Pick up the article on lazy streaming through a C API in Haskell after its final sentence and continue writing it.

## [Passage provided]

==*==

Lazy Streaming With a C API

by Vanessa McHale | 2020-03-27 18:20

Streaming via a C API presents a conundrum in Haskell: on the one hand, the C code is side effecting, on the other, we would like to provide a lazy API.

If you are not familiar with the problem of side effects and laziness, have a look at the paper by Wadler (in particular the array updates example) and perhaps the source for the IO monad.

Consider the problem of streaming compression via a C library. We wish to ensure that effects of calling these C functions take place in the correct order (like IO), and we wish to ensure that specific effects take place before values are read; unlike IO we do not care if some effects are not performed if their results are not needed. A function of type decompress :: BSL.ByteString -> IO BSL.ByteString would force all side effects (i.e. allocations) to occur even if we only need part of the result. Morally, we would like the work to occur based on (lazy) evaluation rather than control flow.

==*==

## [Recorded information]
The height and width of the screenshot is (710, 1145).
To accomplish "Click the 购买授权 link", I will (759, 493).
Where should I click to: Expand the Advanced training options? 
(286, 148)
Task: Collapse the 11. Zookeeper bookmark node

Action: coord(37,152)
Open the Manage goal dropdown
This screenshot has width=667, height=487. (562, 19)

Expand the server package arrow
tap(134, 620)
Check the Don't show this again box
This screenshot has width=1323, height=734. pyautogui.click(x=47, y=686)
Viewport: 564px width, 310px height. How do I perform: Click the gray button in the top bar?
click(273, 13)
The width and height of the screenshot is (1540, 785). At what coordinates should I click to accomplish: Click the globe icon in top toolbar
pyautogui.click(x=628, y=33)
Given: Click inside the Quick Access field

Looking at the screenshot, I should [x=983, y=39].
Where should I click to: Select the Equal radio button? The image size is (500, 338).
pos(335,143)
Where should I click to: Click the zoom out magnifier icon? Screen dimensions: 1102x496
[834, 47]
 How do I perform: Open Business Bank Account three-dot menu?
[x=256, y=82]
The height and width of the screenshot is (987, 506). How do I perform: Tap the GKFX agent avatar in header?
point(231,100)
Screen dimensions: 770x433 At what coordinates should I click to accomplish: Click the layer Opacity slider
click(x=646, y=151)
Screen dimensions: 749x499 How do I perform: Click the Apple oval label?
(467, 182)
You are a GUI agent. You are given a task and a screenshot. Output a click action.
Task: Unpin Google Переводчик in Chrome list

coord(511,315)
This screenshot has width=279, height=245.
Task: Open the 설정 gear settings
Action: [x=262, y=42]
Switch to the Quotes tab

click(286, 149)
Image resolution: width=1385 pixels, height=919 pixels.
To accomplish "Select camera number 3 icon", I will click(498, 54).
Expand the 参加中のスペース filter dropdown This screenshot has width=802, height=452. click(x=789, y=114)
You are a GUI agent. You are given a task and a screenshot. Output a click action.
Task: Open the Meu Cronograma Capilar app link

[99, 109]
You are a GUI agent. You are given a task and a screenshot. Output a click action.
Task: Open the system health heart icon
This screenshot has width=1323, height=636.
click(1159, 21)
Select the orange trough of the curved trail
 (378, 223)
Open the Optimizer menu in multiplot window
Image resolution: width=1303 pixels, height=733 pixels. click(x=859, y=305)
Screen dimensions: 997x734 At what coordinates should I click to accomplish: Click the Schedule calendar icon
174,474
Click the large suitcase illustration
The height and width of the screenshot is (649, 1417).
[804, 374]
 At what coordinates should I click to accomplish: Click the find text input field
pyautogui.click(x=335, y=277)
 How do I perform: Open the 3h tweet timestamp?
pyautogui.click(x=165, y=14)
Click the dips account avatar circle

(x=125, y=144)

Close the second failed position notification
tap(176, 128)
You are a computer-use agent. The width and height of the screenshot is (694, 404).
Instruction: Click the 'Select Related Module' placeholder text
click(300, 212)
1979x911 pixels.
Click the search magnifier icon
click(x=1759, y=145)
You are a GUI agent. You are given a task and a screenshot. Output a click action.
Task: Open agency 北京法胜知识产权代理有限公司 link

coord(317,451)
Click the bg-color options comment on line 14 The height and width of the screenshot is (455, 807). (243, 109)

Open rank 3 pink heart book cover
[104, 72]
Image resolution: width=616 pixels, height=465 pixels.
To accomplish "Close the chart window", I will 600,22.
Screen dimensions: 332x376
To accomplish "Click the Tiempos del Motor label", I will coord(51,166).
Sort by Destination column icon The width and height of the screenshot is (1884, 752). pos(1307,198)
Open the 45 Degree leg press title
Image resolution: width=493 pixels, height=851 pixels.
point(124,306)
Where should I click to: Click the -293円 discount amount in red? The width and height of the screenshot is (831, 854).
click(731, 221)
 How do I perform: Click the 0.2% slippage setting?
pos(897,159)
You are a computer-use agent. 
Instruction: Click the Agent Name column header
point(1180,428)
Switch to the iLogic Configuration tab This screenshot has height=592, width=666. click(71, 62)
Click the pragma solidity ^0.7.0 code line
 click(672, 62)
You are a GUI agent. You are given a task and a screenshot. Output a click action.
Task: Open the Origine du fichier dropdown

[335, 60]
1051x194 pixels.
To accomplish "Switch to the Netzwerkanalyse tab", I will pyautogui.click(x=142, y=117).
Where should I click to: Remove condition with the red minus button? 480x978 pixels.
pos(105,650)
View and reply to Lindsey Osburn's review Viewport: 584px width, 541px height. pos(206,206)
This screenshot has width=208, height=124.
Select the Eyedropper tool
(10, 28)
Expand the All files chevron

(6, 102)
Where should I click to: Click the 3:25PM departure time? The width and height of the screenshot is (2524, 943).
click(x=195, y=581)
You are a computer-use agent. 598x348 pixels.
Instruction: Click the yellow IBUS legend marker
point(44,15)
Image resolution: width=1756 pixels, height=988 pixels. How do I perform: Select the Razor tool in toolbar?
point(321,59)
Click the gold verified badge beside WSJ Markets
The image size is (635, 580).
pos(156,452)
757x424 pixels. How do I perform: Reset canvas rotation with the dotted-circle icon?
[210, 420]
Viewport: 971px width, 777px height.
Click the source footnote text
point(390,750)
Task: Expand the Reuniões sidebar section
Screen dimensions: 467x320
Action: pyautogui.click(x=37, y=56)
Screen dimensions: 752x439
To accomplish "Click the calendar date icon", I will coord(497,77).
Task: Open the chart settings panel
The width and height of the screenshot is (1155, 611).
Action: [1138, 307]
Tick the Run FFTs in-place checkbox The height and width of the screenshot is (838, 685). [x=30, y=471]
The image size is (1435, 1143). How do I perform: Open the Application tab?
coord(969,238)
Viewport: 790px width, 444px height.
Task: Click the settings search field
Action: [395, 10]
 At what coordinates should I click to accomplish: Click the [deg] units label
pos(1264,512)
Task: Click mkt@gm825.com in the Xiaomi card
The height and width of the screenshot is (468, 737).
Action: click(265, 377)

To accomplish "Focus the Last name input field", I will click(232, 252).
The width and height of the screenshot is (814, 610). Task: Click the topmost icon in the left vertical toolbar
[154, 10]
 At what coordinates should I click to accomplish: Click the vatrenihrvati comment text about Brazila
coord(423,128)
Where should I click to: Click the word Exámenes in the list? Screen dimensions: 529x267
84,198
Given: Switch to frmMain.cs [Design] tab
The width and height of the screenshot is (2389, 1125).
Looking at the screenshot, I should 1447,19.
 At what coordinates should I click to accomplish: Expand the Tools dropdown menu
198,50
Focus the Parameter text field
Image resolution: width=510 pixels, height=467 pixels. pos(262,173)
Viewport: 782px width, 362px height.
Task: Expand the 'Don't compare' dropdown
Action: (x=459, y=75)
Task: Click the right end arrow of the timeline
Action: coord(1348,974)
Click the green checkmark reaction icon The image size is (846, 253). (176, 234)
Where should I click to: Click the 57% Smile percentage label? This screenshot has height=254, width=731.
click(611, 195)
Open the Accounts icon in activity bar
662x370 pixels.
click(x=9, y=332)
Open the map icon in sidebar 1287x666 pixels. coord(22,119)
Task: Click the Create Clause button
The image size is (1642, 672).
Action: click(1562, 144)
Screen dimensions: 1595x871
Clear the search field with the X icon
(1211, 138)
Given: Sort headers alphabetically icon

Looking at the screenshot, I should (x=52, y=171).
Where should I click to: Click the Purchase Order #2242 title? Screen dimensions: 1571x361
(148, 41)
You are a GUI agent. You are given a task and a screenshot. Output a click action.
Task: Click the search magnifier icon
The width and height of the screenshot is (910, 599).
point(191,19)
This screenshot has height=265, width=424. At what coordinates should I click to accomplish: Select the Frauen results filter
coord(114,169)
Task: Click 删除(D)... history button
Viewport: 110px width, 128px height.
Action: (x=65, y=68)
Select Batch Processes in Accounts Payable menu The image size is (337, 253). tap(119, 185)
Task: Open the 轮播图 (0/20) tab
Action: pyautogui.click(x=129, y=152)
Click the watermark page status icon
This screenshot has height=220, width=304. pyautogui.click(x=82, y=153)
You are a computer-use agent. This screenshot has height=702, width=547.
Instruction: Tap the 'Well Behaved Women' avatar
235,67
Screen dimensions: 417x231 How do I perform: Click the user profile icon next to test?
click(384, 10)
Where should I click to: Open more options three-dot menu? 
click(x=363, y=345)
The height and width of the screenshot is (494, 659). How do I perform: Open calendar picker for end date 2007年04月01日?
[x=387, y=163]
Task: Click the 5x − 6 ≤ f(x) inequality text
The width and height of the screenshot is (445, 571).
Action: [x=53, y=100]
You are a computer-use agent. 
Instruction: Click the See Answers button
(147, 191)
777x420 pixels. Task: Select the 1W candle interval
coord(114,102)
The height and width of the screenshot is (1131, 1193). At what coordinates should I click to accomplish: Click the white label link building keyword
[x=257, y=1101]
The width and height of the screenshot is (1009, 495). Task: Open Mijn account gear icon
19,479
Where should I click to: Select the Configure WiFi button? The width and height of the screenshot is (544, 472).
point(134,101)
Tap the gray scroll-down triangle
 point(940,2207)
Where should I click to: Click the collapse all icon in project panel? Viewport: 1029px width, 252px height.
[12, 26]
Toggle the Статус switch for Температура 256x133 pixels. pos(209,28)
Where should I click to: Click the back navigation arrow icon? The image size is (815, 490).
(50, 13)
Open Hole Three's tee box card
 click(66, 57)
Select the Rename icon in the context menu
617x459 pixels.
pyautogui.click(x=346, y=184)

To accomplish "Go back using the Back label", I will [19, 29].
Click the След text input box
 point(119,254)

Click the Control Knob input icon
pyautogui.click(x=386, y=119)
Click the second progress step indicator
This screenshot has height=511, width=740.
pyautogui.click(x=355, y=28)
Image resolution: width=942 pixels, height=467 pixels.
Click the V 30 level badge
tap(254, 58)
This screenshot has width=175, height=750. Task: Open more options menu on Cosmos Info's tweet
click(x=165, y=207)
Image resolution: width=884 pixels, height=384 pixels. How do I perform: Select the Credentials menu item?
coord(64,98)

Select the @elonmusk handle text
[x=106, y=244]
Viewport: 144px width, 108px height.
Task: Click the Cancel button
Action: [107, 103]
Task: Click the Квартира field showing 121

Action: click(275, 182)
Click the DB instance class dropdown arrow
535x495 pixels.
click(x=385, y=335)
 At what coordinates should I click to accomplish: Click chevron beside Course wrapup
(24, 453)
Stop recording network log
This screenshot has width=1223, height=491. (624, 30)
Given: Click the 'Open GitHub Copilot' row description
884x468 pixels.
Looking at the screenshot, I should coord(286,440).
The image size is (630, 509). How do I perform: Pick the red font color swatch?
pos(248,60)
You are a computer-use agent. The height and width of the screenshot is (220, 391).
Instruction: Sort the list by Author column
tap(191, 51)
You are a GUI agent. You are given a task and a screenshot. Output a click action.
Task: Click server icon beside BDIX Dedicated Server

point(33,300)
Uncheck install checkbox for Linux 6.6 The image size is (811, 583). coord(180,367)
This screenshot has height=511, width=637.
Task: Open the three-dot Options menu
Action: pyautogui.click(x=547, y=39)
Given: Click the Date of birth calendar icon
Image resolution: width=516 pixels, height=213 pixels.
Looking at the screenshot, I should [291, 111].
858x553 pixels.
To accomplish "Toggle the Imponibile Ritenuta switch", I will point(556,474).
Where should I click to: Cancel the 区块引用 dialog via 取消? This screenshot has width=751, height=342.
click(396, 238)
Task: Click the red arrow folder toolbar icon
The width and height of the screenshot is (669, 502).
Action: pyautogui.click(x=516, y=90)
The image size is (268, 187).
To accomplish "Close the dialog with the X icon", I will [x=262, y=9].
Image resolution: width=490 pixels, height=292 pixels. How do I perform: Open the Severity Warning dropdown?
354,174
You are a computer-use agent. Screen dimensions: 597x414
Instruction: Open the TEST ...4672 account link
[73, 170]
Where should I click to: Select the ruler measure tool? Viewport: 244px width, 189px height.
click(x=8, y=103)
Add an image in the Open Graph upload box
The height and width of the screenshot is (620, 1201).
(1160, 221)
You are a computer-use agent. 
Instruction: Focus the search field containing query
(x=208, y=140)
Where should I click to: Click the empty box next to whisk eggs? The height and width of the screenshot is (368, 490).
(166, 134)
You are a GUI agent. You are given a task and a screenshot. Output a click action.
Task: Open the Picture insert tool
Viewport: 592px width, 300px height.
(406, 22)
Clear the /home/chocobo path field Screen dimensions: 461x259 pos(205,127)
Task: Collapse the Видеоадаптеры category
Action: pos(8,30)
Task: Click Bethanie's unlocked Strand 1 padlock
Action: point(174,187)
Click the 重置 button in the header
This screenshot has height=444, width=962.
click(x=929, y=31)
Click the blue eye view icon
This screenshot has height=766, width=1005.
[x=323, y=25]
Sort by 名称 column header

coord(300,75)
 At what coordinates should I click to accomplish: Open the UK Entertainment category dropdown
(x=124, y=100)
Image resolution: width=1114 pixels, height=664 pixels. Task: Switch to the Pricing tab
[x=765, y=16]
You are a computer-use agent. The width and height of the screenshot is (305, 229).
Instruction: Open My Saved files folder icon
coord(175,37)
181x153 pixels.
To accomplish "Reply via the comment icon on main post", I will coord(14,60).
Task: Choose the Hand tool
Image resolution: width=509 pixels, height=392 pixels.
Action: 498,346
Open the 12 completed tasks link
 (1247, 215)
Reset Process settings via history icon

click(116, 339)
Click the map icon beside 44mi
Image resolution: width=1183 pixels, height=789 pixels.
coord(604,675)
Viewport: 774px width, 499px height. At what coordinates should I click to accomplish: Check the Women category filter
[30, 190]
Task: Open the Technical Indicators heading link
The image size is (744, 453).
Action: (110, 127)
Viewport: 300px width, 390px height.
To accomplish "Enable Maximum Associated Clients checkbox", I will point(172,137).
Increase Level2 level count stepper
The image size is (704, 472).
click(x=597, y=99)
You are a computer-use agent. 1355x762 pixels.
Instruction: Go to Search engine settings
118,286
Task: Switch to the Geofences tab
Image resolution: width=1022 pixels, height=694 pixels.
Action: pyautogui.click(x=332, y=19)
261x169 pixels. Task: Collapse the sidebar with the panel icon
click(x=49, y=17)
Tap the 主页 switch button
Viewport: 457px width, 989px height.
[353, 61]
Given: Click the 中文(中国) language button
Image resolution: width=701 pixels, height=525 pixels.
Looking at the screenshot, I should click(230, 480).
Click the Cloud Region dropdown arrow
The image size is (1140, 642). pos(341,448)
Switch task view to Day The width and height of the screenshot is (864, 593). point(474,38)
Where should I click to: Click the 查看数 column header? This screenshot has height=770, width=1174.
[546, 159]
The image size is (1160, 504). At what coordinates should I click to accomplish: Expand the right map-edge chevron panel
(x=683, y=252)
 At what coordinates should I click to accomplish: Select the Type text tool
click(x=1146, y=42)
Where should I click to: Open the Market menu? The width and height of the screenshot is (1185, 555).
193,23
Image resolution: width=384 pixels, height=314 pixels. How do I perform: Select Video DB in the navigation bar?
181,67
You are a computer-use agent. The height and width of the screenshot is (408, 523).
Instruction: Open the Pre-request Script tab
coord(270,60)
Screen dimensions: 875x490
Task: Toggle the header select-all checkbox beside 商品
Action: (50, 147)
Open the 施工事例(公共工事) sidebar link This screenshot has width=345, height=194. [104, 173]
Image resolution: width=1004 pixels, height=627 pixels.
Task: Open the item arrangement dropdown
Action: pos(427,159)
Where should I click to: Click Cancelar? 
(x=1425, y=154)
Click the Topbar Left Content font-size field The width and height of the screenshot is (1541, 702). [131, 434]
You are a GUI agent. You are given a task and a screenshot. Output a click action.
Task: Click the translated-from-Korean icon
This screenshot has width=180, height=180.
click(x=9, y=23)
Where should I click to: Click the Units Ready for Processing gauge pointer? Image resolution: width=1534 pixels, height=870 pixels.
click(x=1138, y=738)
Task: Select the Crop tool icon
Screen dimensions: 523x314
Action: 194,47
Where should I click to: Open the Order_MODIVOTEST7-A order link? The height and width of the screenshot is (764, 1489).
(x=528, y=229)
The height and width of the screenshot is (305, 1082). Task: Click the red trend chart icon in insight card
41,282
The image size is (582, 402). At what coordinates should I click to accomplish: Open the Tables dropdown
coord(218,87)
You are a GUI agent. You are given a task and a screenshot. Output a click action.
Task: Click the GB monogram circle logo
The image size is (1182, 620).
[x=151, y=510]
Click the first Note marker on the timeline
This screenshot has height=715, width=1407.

==*==

## [Written response]
Concretely, consider decompress from my lz4-hs package:

decompress :: BSL.ByteString
           -> BSL.ByteString
decompress bs = runST $ do
    let bss = BSL.toChunks bs
    (ctx, buf) <- LazyST.unsafeIOToST $ do
        (err, preCtx) <- lZ4FCreateDecompressionContext lZ4FGetVersion
        ctx <- castForeignPtr <$> newForeignPtr lZ4FFreeCompressionContext (castPtr preCtx)
        check err
        dstBuf <- mallocForeignPtrBytes bufSz
        pure (ctx, dstBuf)
    BSL.fromChunks <$> loop ctx buf bss
    where bufSz :: Integral a => a
          bufSz = 32 * 1024
          loop :: LzDecompressionCtxPtr -> ForeignPtr a -> [BS.ByteString] -> LazyST.ST s [BS.ByteString]
          loop _ _ [] = pure []
          loop ctx buf (b:bs') = do
                (nxt, res) <- stepChunk ctx buf b
                case nxt of
                    Nothing   -> (res:) <$> loop ctx buf bs'
                    Just next -> (res:) <$> loop ctx buf (next:bs')
          stepChunk :: LzDecompressionCtxPtr -> ForeignPtr a -> BS.ByteString -> LazyST.ST s (Maybe BS.ByteString, BS.ByteString)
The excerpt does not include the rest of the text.